— Begin DATASET EXTRACT —
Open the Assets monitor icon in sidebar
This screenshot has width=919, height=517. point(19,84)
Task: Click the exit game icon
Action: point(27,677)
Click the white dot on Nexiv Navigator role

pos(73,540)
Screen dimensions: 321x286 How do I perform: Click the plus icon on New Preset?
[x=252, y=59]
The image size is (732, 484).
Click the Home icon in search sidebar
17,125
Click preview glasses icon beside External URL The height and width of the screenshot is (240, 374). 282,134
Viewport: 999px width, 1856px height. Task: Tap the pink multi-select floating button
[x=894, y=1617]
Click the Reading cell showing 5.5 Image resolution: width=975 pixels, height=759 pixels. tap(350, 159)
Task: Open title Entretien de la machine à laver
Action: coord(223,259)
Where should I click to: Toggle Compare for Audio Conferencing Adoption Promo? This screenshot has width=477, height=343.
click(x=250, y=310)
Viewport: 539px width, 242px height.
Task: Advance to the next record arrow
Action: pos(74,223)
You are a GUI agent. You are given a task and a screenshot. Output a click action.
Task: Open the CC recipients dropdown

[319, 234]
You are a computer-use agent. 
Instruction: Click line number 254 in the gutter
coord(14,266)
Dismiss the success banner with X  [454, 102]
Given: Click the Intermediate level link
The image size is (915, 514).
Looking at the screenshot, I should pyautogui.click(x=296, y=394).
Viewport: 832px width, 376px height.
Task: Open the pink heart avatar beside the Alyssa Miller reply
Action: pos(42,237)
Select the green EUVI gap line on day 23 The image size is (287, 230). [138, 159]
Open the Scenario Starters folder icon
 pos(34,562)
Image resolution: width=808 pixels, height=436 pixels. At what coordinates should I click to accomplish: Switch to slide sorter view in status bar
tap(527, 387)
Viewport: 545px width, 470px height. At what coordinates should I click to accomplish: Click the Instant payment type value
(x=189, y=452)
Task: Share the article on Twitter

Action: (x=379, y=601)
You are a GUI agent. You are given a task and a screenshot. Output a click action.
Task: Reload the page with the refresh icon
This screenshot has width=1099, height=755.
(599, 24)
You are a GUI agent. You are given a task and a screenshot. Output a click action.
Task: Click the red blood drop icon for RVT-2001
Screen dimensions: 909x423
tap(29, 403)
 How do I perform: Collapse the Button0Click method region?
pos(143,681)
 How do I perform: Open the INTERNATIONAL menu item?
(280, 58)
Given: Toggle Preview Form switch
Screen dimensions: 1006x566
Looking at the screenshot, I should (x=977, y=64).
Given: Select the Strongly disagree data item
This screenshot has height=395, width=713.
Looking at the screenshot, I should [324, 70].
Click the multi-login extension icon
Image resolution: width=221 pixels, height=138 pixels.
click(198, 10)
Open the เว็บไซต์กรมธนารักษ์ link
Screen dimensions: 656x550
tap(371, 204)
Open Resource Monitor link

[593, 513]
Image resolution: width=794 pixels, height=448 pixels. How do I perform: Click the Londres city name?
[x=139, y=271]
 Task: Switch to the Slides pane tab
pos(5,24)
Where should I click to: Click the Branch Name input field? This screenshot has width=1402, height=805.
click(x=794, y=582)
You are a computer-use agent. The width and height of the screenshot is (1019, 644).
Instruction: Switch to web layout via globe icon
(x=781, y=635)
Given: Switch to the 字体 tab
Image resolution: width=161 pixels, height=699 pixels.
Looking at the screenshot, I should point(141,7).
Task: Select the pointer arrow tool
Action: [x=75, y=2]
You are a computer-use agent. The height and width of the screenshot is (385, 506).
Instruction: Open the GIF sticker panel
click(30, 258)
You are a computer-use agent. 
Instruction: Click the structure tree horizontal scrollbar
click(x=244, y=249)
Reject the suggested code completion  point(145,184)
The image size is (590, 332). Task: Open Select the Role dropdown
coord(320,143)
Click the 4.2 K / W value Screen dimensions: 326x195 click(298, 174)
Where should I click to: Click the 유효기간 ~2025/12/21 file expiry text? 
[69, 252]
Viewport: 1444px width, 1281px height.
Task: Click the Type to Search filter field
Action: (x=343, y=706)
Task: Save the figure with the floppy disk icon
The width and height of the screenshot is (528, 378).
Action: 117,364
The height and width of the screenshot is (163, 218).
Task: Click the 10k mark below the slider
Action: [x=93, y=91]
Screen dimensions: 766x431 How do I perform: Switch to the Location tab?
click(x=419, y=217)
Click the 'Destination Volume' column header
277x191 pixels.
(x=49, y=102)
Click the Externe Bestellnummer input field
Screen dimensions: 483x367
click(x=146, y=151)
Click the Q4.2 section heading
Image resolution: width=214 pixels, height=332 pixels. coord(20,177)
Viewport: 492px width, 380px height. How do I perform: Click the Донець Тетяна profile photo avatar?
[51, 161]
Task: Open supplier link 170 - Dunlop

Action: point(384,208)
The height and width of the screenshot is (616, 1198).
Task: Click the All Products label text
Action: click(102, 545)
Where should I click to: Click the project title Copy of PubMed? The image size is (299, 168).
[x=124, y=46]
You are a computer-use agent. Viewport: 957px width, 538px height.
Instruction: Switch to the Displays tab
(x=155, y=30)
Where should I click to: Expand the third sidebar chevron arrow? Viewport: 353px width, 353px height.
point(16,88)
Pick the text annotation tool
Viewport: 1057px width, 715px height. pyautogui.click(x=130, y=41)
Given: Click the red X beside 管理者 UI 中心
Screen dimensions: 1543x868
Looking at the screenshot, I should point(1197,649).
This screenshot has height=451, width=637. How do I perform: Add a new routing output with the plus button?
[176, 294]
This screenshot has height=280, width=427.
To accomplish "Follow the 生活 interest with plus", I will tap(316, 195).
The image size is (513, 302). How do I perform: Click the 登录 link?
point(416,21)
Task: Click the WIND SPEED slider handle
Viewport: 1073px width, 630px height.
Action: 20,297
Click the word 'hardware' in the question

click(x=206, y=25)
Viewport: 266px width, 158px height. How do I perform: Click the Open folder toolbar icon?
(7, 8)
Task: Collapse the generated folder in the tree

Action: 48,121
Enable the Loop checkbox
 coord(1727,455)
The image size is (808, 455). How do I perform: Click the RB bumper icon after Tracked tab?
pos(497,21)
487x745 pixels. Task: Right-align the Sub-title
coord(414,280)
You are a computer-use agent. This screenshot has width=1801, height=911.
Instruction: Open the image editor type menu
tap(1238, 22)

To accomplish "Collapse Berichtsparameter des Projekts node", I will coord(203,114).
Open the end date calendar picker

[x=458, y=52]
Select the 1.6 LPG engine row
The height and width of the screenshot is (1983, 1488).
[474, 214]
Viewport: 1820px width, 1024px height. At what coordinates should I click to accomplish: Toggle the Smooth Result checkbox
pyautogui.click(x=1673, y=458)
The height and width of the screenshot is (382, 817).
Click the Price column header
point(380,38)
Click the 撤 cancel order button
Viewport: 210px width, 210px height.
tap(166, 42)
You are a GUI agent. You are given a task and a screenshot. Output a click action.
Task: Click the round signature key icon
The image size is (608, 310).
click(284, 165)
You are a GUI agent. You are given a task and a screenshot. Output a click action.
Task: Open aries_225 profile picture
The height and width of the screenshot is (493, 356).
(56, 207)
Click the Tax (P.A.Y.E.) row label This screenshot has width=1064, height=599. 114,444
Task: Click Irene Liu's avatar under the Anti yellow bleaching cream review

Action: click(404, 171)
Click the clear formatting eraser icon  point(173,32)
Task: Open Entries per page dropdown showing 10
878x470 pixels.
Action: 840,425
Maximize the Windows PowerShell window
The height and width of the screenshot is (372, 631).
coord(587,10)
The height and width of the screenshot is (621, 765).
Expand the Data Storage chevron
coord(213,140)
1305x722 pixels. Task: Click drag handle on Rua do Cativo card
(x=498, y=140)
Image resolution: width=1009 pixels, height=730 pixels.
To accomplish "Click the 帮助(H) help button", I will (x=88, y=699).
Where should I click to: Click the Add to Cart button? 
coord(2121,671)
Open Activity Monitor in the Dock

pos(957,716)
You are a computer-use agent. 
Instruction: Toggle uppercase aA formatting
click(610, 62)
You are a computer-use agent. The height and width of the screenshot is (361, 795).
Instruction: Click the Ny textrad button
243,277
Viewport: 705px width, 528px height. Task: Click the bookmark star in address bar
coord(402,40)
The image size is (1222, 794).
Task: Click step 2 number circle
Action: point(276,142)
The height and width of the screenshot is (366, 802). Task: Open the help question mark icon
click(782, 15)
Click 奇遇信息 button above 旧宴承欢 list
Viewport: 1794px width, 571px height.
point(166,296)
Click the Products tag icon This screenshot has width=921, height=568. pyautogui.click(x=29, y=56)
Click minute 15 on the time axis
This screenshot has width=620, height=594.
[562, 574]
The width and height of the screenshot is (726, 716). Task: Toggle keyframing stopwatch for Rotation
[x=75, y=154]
— End DATASET EXTRACT —
▸ WHAT IS ASKED: Reproduce the rows from the line containing "Given: Switch to the 字体 tab" through the line containing "Reject the suggested", swapping "computer-use agent" for "GUI assistant" and leaving everything else unchanged. Give only that stretch of rows.

▸ RESULT OF THE TASK:
Given: Switch to the 字体 tab
Image resolution: width=161 pixels, height=699 pixels.
Looking at the screenshot, I should point(141,7).
Task: Select the pointer arrow tool
Action: [x=75, y=2]
You are a GUI assistant. The height and width of the screenshot is (385, 506).
Instruction: Open the GIF sticker panel
click(30, 258)
You are a GUI assistant. 
Instruction: Click the structure tree horizontal scrollbar
click(x=244, y=249)
Reject the suggested code completion  point(145,184)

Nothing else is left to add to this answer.